Cannabis takes centre stage at President Ramaphosa’s SONA
President Cyril Ramaphosa has identified the cannabis sector as a key part of South Africa’s post-Covid economy and has undertaken to overhaul the regulatory framework to make it happen. He made the announcement during his State of the Nation Address (SONA) in Cape Town on 10 February 2022.
“We will review the regulatory framework in a whole lot of sectors” said the President, drawing a breath, “and more importantly, what will come as sweet news for our people, especially in the Eastern Cape and KwaZulu Natal, for industrial hemp and cannabis to realize huge potential for investment and job creation”
His historic words bought cheers from MP’s of all parties, sitting in the Cape Town City Hall for SONA, instead of Parliament – because of the recent arson attack on the House of Assembly.
“Now this natural product, which our people have been farming and harvesting for a number of purposes, is going to be industrialized, and no longer just being resorted to as the smoke process” he said, mimicking smoking a joint, to the obvious delight of the Gallery.

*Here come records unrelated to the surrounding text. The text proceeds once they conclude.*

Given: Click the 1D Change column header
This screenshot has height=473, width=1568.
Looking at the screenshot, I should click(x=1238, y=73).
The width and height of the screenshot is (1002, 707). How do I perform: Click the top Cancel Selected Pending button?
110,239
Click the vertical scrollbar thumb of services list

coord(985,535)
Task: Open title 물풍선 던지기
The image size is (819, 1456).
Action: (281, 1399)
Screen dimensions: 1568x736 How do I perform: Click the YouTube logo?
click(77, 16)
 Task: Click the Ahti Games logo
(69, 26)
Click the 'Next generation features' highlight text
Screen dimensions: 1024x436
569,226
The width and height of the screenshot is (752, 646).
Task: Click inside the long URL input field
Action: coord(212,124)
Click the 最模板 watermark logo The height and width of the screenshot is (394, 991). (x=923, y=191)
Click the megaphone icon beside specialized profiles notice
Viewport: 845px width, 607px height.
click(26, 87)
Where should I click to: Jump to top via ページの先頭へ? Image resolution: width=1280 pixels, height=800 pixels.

“Many countries around the world have already advanced to higher levels” he said with a deadpan expression. “Our immediate neighbour, Lesotho has moved ahead in the industrialization of cannabis in leaps and bounds, and the products that are to be eked out of hemp and cannabis are in great demand around the world. We want to harness this so that we can release and unleash the energy or ordinary farmers in the various parts of our country, especially in the Eastern Cape and KwaZulu Natal, especially in the Mpondoland area”. Again, the Gallery cheered.
“The hemp and cannabis sector has the potential to create more than 130 000 new jobs. We are therefore streamlining the regulatory processes so that the hemp and cannabis sector can thrive like it is in other countries such as Lesotho,” said the President.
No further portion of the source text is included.